* YOUR OBJECTIVE *
Each entry below needs to be retyped exactly as given.

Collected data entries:
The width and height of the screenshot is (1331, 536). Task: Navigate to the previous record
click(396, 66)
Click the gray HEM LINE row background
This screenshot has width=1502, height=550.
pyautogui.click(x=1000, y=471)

* ANSWER BOX *
The width and height of the screenshot is (1331, 536). Task: Navigate to the previous record
click(396, 66)
Click the gray HEM LINE row background
This screenshot has width=1502, height=550.
pyautogui.click(x=1000, y=471)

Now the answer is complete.